* **TRY IT**
Give again, exactly as written, each line of the material below starting at the line that contains "Task: Click the 月額基本料 1,100円(税込) note" and ending at the line that contains "Given: Click the Name". Both ends count, and no other line does.

** Opening PROVIDED RECORDS block **

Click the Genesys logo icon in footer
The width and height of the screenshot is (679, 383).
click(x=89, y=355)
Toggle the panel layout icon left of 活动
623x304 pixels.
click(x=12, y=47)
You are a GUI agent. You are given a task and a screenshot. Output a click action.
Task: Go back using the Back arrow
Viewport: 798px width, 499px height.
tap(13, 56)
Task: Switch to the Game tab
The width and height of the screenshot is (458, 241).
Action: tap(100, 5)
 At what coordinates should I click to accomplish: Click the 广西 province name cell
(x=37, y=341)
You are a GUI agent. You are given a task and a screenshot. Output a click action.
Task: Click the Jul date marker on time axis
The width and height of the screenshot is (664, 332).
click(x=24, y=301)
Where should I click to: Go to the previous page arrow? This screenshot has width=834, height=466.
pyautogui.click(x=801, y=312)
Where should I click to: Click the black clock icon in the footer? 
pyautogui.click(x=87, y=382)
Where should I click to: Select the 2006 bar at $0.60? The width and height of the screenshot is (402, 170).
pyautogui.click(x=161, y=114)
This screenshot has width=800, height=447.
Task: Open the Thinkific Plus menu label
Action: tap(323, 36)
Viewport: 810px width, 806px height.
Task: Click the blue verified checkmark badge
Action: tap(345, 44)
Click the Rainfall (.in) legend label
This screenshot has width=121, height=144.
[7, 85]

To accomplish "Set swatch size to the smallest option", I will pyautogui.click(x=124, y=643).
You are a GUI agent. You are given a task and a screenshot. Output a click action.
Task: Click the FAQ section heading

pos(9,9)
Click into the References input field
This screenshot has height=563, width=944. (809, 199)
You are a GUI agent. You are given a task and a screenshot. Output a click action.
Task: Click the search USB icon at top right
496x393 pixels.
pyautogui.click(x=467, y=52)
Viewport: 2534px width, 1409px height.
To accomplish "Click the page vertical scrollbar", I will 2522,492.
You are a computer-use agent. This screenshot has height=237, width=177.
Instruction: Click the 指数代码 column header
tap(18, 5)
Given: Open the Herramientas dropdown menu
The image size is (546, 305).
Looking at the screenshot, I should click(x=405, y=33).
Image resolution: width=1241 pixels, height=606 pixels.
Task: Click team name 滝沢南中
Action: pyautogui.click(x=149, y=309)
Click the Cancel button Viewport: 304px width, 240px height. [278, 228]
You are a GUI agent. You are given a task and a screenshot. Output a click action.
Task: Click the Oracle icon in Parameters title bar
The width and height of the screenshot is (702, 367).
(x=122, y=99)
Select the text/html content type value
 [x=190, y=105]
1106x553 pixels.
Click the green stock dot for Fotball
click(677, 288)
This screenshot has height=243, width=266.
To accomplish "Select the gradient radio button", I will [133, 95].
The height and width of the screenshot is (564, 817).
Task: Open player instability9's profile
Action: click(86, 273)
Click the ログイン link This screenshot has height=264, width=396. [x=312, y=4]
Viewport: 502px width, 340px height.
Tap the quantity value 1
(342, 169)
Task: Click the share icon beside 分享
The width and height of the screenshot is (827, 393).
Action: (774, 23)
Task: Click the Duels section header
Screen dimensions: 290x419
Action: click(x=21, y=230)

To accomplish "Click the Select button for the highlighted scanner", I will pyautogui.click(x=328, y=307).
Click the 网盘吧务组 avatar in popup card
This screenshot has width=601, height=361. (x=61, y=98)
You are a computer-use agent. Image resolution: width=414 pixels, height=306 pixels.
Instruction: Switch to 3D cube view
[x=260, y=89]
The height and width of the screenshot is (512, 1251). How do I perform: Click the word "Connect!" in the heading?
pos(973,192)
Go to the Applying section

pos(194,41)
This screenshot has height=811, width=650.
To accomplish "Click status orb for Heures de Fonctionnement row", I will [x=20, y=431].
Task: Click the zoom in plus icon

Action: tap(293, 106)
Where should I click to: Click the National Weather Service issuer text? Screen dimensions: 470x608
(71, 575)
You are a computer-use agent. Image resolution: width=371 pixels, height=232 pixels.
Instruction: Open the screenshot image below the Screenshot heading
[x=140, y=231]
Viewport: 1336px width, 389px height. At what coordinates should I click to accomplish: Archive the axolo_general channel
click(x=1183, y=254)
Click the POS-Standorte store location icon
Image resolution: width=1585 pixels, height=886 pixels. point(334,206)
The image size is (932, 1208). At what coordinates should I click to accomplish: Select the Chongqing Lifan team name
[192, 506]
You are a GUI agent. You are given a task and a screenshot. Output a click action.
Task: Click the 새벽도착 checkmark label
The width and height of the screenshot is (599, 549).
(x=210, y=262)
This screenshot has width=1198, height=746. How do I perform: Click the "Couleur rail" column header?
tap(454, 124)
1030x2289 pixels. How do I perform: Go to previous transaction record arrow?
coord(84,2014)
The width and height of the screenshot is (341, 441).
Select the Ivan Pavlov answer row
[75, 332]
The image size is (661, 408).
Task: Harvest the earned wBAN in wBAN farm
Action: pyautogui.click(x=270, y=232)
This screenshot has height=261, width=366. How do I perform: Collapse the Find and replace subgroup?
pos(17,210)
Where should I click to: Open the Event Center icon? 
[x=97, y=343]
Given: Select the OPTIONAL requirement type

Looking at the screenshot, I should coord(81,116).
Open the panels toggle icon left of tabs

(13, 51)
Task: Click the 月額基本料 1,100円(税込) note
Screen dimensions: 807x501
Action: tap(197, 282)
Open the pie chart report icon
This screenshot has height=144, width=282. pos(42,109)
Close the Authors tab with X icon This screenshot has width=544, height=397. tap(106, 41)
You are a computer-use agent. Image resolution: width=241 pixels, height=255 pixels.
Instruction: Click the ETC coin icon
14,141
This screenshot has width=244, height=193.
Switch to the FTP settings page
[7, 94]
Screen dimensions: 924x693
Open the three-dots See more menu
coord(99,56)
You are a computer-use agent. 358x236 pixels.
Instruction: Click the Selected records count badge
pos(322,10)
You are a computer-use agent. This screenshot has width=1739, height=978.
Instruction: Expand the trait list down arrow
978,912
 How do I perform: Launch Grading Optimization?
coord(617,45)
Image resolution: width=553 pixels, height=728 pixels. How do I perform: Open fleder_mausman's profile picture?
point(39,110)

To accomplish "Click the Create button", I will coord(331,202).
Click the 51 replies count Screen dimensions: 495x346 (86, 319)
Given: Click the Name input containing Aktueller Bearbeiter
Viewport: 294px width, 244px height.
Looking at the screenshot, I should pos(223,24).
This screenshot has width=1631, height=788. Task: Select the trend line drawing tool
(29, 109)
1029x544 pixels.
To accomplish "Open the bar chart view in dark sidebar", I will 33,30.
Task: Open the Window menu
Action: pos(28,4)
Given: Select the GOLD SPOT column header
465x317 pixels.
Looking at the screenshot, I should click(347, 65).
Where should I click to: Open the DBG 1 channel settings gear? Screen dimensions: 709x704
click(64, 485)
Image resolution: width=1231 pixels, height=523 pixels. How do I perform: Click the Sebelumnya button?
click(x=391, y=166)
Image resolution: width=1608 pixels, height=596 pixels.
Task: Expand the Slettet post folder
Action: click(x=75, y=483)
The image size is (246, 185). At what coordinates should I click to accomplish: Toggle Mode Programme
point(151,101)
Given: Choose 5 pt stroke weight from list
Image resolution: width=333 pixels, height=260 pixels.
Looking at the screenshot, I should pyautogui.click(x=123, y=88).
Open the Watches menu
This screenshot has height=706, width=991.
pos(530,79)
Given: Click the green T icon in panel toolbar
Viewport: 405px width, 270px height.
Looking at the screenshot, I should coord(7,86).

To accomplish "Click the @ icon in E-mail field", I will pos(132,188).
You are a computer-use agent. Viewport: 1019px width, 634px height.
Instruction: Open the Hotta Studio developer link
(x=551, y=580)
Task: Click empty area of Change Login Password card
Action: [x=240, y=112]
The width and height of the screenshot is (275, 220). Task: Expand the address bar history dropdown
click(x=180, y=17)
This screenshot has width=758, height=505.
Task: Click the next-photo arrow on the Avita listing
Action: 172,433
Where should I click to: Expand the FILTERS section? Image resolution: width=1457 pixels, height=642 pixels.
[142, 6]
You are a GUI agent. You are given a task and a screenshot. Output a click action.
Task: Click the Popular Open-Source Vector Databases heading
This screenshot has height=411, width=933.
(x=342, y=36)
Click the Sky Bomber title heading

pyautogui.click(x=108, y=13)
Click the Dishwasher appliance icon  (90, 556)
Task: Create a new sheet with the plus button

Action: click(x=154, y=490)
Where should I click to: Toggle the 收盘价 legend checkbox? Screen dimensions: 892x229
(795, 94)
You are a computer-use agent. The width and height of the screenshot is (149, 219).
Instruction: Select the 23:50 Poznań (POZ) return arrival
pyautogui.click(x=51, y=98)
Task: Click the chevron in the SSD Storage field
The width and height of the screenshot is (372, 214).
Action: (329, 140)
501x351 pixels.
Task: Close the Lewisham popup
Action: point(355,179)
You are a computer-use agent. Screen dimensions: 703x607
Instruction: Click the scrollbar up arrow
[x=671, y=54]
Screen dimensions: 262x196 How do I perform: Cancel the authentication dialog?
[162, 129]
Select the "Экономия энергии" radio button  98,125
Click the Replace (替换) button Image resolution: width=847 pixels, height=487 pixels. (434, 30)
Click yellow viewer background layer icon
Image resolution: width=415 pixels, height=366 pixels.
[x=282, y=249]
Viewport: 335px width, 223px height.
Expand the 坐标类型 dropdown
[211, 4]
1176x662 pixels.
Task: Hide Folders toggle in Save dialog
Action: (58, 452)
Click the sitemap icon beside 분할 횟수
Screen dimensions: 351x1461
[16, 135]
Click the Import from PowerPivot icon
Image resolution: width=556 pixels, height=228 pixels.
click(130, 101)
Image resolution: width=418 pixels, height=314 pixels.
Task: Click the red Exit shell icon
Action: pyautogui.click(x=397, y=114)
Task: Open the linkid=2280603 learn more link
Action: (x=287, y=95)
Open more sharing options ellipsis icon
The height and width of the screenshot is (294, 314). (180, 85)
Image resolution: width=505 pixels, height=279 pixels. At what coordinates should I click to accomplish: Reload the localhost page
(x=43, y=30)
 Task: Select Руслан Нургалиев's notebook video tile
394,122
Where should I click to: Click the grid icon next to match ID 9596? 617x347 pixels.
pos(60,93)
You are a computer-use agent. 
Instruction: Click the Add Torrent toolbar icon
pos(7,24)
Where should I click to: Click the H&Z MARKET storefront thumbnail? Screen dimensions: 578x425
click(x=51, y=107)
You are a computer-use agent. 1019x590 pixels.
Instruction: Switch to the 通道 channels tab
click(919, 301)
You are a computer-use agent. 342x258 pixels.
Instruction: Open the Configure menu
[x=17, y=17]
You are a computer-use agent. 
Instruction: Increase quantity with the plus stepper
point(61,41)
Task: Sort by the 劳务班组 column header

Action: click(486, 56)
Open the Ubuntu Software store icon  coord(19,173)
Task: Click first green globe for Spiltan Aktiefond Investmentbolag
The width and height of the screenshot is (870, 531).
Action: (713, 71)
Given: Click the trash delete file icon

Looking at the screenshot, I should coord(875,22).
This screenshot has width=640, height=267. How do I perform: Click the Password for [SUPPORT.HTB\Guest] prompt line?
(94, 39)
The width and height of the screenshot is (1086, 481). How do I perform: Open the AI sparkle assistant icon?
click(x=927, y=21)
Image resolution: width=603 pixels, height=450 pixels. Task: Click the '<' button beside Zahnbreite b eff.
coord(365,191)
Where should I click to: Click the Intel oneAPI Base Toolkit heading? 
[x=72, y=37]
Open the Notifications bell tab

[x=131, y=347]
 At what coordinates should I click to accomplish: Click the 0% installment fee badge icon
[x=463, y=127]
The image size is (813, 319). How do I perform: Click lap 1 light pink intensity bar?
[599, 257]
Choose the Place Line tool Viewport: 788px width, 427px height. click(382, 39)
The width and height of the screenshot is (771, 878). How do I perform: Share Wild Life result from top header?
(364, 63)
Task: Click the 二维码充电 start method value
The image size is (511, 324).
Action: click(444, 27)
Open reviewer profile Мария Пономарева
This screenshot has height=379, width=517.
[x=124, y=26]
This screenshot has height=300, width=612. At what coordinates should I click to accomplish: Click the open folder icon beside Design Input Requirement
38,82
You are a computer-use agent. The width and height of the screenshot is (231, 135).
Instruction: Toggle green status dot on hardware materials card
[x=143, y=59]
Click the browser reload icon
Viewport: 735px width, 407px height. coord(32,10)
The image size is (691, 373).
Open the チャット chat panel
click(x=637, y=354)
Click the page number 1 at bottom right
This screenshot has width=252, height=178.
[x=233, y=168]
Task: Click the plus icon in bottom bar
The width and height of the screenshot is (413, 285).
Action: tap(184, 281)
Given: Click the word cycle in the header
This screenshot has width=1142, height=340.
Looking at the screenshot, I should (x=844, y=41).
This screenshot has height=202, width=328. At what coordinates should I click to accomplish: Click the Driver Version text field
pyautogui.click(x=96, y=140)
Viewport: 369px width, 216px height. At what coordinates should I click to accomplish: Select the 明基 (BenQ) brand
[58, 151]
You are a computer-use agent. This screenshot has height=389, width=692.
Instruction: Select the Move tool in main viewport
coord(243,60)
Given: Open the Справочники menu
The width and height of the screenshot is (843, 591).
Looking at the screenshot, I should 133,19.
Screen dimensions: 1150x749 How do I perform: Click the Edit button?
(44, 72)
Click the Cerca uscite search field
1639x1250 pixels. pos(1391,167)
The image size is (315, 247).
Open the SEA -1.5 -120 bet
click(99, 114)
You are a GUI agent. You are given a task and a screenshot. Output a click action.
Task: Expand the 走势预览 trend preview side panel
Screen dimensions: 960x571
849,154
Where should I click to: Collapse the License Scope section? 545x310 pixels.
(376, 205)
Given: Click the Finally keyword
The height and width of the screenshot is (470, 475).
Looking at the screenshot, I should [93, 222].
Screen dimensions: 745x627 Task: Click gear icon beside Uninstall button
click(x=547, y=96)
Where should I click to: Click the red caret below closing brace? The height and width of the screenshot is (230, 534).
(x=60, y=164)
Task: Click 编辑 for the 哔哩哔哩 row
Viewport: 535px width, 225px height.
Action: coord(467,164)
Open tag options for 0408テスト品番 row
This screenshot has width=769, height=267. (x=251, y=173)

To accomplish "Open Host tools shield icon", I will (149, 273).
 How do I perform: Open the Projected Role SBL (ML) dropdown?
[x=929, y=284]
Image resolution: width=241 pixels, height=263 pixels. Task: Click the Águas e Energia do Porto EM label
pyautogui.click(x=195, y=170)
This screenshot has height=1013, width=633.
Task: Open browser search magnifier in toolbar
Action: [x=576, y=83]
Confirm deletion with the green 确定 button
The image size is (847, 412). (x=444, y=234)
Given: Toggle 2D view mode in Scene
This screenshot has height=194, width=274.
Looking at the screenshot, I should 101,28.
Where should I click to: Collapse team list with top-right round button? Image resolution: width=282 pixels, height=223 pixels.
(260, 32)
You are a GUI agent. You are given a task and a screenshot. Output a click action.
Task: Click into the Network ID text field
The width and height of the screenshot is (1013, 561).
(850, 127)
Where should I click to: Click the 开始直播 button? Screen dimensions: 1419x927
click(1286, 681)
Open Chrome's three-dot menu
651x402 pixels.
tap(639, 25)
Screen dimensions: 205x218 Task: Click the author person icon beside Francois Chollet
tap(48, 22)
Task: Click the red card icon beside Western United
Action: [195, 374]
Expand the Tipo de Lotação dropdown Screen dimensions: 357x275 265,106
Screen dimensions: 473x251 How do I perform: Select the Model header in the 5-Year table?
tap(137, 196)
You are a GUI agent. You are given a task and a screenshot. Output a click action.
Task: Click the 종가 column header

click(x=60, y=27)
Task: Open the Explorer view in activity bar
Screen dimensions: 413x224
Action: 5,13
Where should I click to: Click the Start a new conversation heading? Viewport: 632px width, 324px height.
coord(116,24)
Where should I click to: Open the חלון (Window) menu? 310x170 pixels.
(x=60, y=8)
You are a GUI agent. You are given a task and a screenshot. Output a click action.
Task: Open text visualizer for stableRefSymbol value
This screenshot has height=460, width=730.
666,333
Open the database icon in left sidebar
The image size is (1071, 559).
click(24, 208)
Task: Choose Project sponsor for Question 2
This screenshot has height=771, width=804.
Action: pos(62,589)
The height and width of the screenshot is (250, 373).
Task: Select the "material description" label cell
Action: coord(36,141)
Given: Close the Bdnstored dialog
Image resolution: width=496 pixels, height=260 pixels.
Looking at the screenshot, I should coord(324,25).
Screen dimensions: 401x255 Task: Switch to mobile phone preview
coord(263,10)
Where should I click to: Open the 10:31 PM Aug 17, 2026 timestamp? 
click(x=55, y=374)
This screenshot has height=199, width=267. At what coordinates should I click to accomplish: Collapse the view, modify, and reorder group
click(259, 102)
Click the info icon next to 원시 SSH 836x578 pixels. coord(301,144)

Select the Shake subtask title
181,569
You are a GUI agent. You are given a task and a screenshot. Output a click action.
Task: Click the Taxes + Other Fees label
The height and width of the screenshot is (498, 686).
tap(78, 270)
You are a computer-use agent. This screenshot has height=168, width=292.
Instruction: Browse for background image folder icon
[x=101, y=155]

** Closing PROVIDED RECORDS block **

* **REPLY**
Task: Click the 月額基本料 1,100円(税込) note
Screen dimensions: 807x501
Action: tap(197, 282)
Open the pie chart report icon
This screenshot has height=144, width=282. pos(42,109)
Close the Authors tab with X icon This screenshot has width=544, height=397. tap(106, 41)
You are a computer-use agent. Image resolution: width=241 pixels, height=255 pixels.
Instruction: Click the ETC coin icon
14,141
This screenshot has width=244, height=193.
Switch to the FTP settings page
[7, 94]
Screen dimensions: 924x693
Open the three-dots See more menu
coord(99,56)
You are a computer-use agent. 358x236 pixels.
Instruction: Click the Selected records count badge
pos(322,10)
You are a computer-use agent. This screenshot has width=1739, height=978.
Instruction: Expand the trait list down arrow
978,912
 How do I perform: Launch Grading Optimization?
coord(617,45)
Image resolution: width=553 pixels, height=728 pixels. How do I perform: Open fleder_mausman's profile picture?
point(39,110)

To accomplish "Click the Create button", I will coord(331,202).
Click the 51 replies count Screen dimensions: 495x346 (86, 319)
Given: Click the Name input containing Aktueller Bearbeiter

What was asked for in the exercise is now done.